Plus, 0.0 is helping Heineken boost its brand.

Though 0.0 has only been on the market for a few years in Europe, it’s already giving Heineken a boost.

Internationally, the product has been "just flying," Cahill said. In the United Kingdom, Heineken 0.0 makes up 5% of Heineken sales. In Spain, that figure is 7%, and in Russia it's 20%, according to Cahill.

During the company's most recent earnings report, Heineken CEO Jean-François van Boxmeer said that "the ongoing success of Heineken 0.0" helped deliver the strongest growth by volume to the Heineken brand in over a decade.

Heineken's not the only big company jumping on Europe's non-alcoholic beer trend. Anheuser-Busch, Asahi and Guinness all sell non-alcoholic beers internationally.

For the most part, those companies have stayed away from the American market, where adoption is much lower. According to the Beer Institute, a group that represents the beer industry, non-alcoholic beer represented about 0.3% of the US beer supply in 2018.

Cahill said that the American non-alcoholic beer space is promising because in the United States, health and wellness trends are prevalent. Heineken decided that January was the right time to bring 0.0 to the United States.

Americans may well be warming to the idea of a premium non-alcoholic beer. In the first three months of 2019, sales of non-alcoholic beer grew 6.6% compared to the same period last year, according to Nielsen.

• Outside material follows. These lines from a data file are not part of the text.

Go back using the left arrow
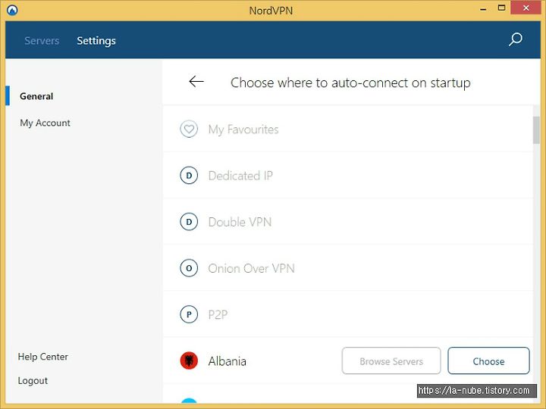 coord(196,82)
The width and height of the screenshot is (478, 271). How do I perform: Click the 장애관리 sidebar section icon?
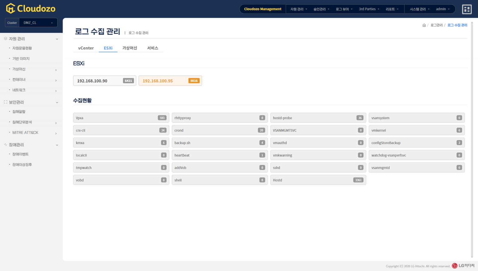pyautogui.click(x=6, y=145)
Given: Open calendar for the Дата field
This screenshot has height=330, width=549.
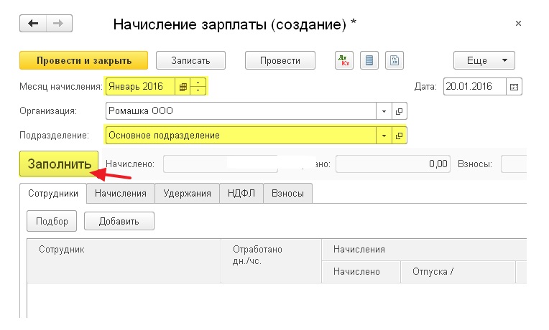Looking at the screenshot, I should tap(514, 87).
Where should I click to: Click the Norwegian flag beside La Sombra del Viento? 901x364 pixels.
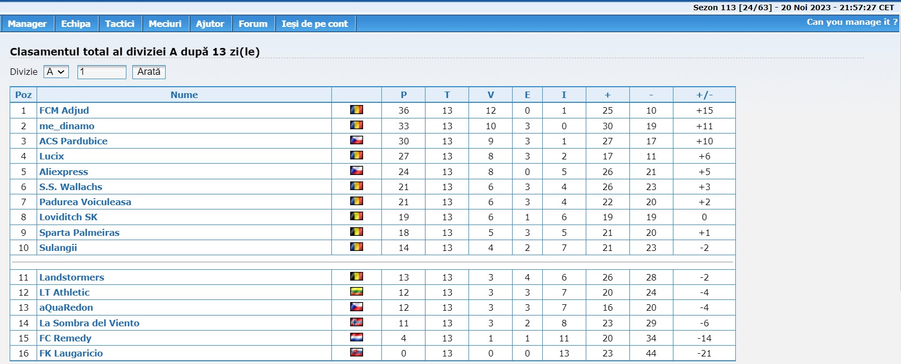[357, 323]
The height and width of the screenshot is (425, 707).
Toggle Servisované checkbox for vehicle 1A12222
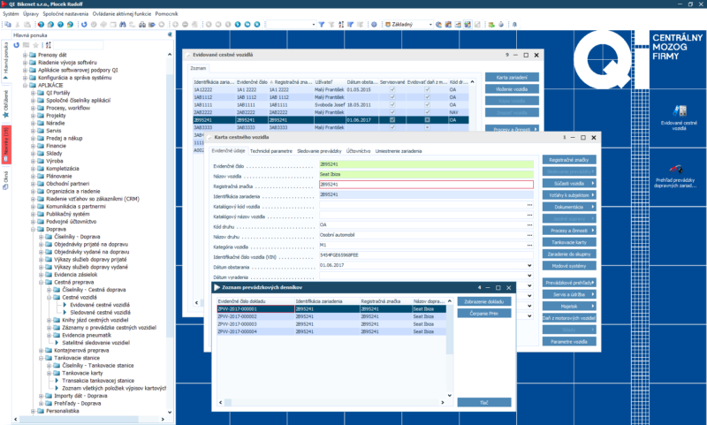[394, 89]
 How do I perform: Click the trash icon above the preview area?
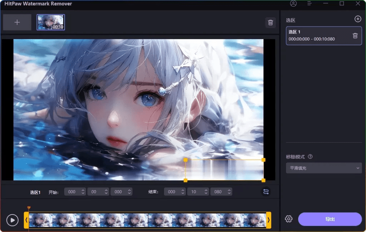click(271, 22)
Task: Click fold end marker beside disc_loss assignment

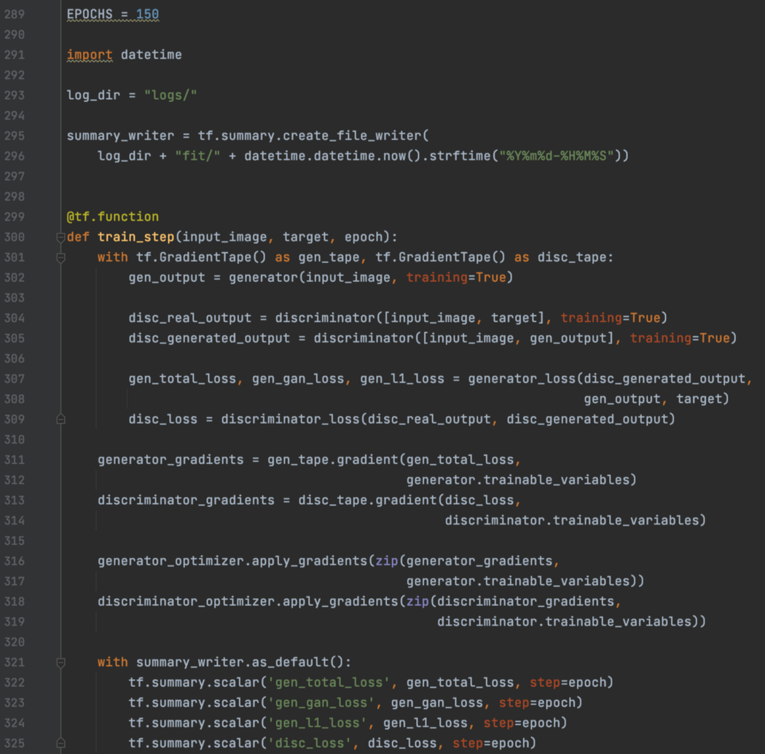Action: pos(60,420)
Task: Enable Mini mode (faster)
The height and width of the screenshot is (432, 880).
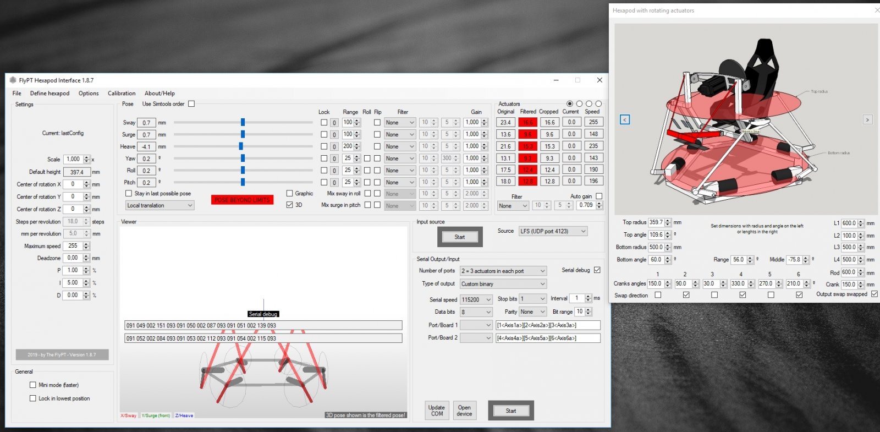Action: 33,385
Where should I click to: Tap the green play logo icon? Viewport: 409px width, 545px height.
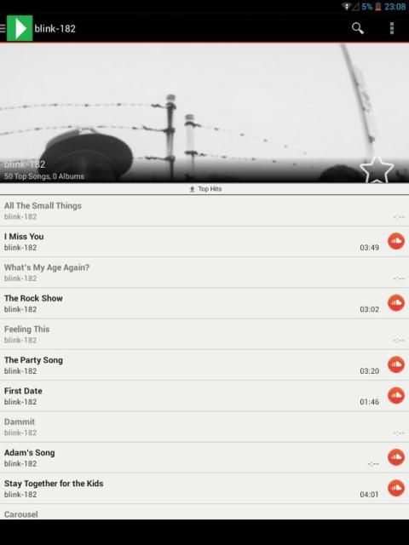[20, 28]
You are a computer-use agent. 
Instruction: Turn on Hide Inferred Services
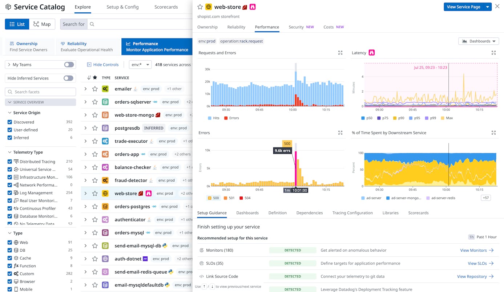coord(68,78)
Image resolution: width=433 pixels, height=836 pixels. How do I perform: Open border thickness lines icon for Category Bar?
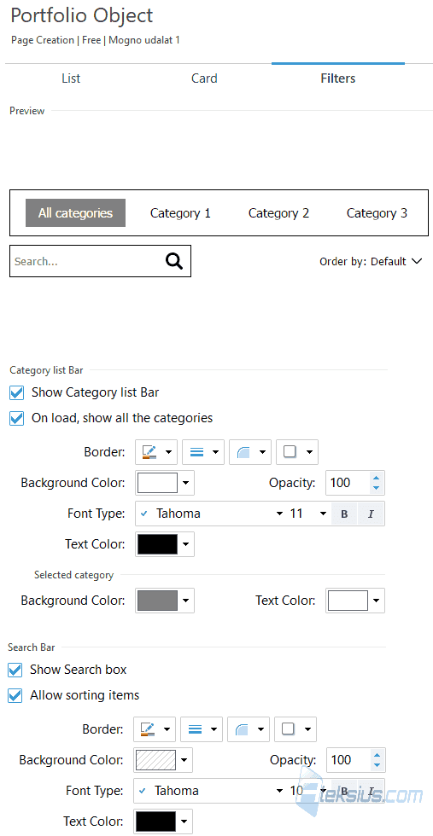point(203,452)
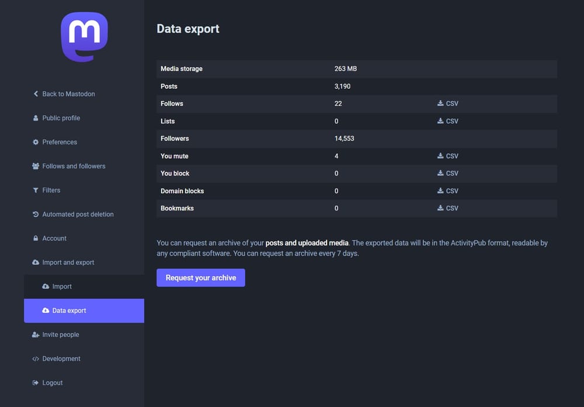
Task: Select the Import and export cloud icon
Action: (x=36, y=262)
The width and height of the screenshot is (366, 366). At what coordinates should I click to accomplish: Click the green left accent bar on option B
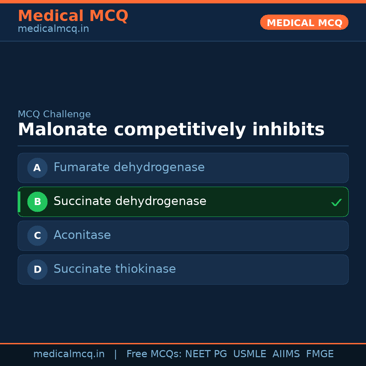tap(19, 202)
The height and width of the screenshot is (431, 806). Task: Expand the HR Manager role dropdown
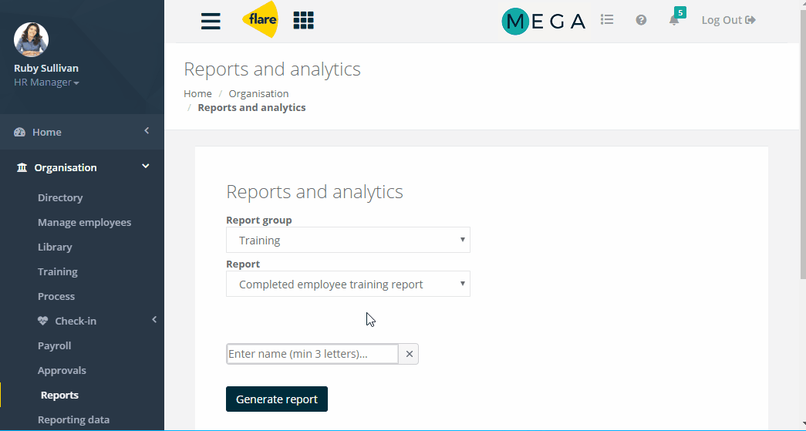click(47, 82)
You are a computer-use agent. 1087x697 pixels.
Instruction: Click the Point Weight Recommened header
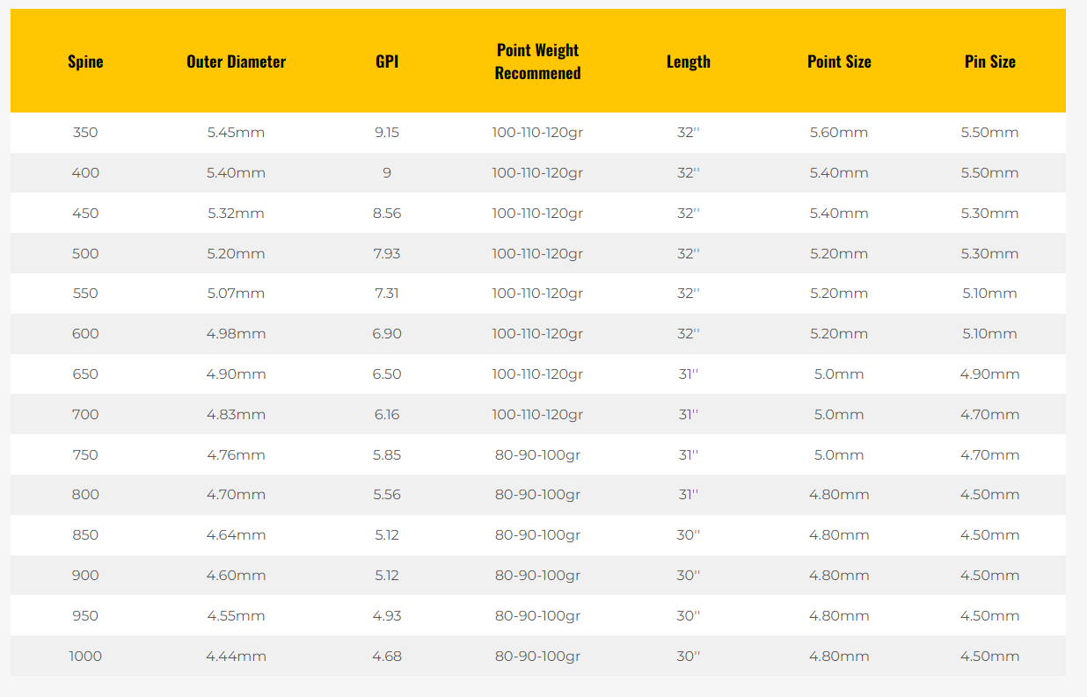click(x=537, y=62)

Although US consumers drink far less zero-alcohol beer than their European counterparts, "there's a big opportunity for explosion of non-alcoholic beer" in the United States, said Bryant.

American brewers that make zero-alcohol beer, including Wellbeing Brewing, Surreal Brewing and Athletic Brewing, have been springing up across the country in recent years. This month, Pabst Blue Ribbon announced the launch of its non-alcoholic brew, noting in a release that "the next generation of America" has a "greater focus on health and wellness."

Bryant said that the "it's really going to boil down to product development." If non-alcoholic beer is truly comparable to craft beer in terms of taste, American consumers may well go for it. If not, the trend could fizzle out.